* **TASK TO CARRY OUT**:
All lines in the records below with the word "width" must be returned.
[[ MATERIAL TO PROCESS, beginning ]]
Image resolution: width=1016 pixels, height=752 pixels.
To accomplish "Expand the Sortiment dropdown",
[[ MATERIAL TO PROCESS, end ]]
[[ MATERIAL TO PROCESS, beginning ]]
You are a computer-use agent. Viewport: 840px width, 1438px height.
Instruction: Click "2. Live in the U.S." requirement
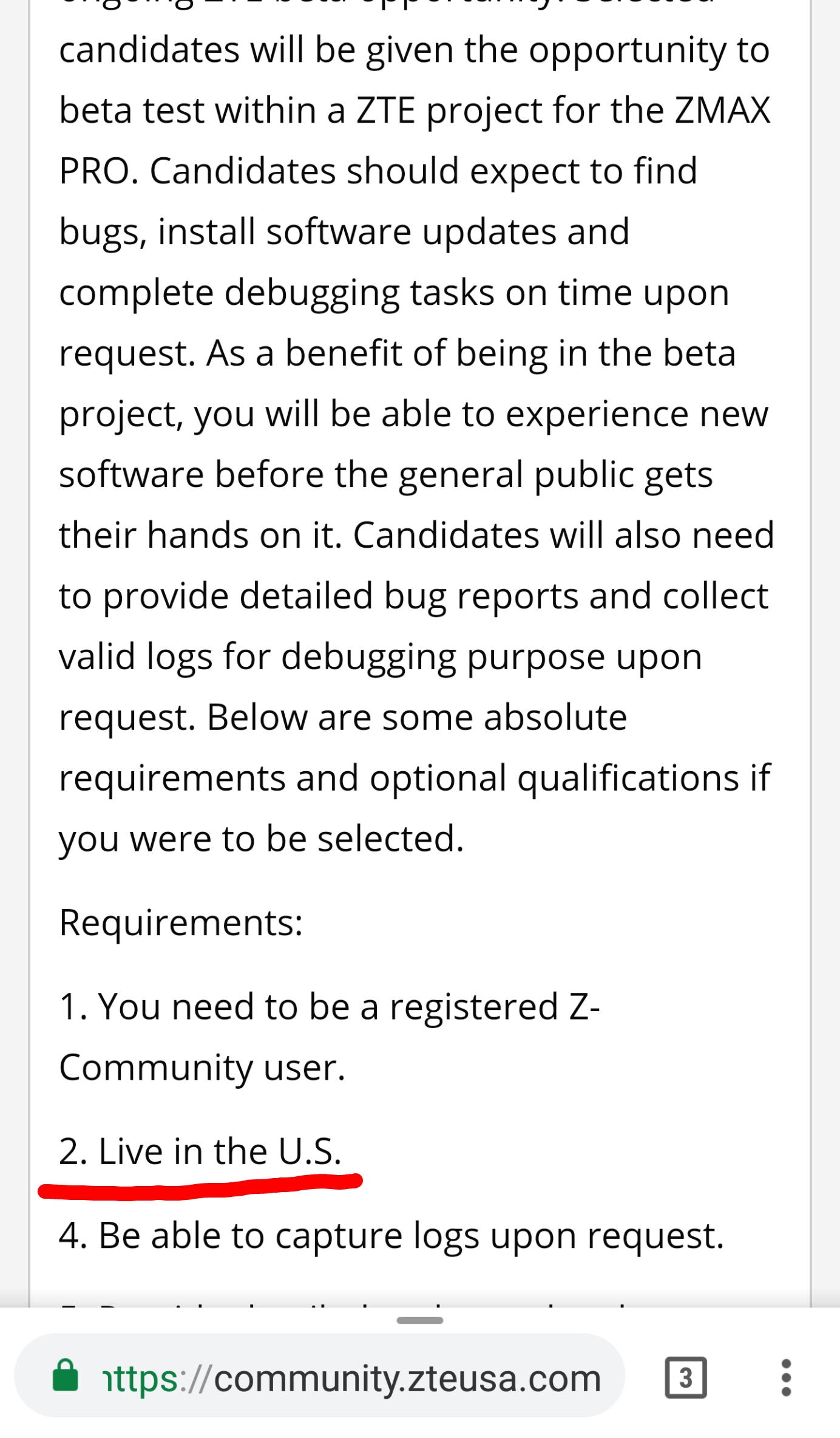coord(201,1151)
[[ MATERIAL TO PROCESS, end ]]
* **EXERCISE ANSWER**:
Image resolution: width=1016 pixels, height=752 pixels.
You are a computer-use agent. Viewport: 840px width, 1438px height.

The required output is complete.